長崎市立市民病院トップページ ≫ 病院のご案内 ≫ 当院の最新医療 ≫ ストロンチウムによる疼痛緩和治療
長年待ち望まれていた、有痛性多発骨転移に対する疼痛緩和治療薬のメタストロン注がやっと国内でも承認され、2008年3月から県内で初めて、九州で二番目に当院でも使用可能となりました。
2009年2月現在で9名に治療を行い、比較的良好な結果が得られてきております。
ストロンチウム89は、物理的半減期が約50.5日の高エネルギーβ線放出核種です。β線の最大エネルギーは1.49MeVで、組織内飛程は平均2.4mm(最大8mm)であり、周囲への被ばくもほとんど考慮する必要はなく、この点からも外来での治療が可能となっています。骨シンチと同じような機序で骨転移部位周囲の造骨活性を示す部位に集積するため、骨転移病巣へβ線が照射され、正常骨髄への被ばくは骨転移部位の約1/10と少なく、比較的安全に、単回の静脈投与で全身の骨転移部位を照射可能となっています。
治験の段階で、疼痛緩和は約6割で認められています。
適応について
以下のすべての基準を満たしていることが必要です
1.組織学的ないしは細胞学的に固形癌が確認されている(多発性骨髄腫は適応外)
2.骨シンチで多発性骨転移があり、疼痛部位に一致して骨シンチで異常集積がある
3.非ステロイド性抗炎症薬(NSAID)やオピオイドでは、疼痛コントロールが不十分である
4.外部放射線治療の適応が困難である(例:体位の保持が不可能、多発病変など)
5.本薬の臨床的利益が得られる生存期間(数ヶ月)が期待できる
6.十分な血液学的機能(白血球3000以上、好中球1500以上、赤血球300万以上、ヘモグロビン9.0以上)を有すること

効果は通常、投与後1~2週後に見られます。
10%前後で投与後3日以内に一時的疼痛増強が発現する場合があります。
骨髄抑制(主に白血球および血小板) ピークは約8週後といわれています。
投与後1週間の間に余分なSr.はほとんど尿中に排出されますので、特に投与1~2日の間の尿の処理に注意が必要です。

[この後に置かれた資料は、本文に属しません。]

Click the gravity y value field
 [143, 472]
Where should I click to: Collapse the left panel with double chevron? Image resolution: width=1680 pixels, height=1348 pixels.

患者さんの尿や血液が付着した場合は、必ず石鹸を用いて十分に洗浄してください。

紹介の方法
紹介状(化学療法、放射線治療を受けられていれば、出来るだけ詳しく)除痛の方法(現在使用している鎮痛剤の種類・量など)
適応を検討し、適応があれば薬剤を注文し、後日静脈注射を行います。
なお、全例調査となっていますので、治療前後の血液検査と治療後の疼痛の状況、後治療に関してなど調査をお願いする可能性もあります。
なお、保険は利きますが、個人負担が10万円程度かかりますが、3ヶ月程度有効であり、その間の麻薬の使用による支払いと同程度の費用となります。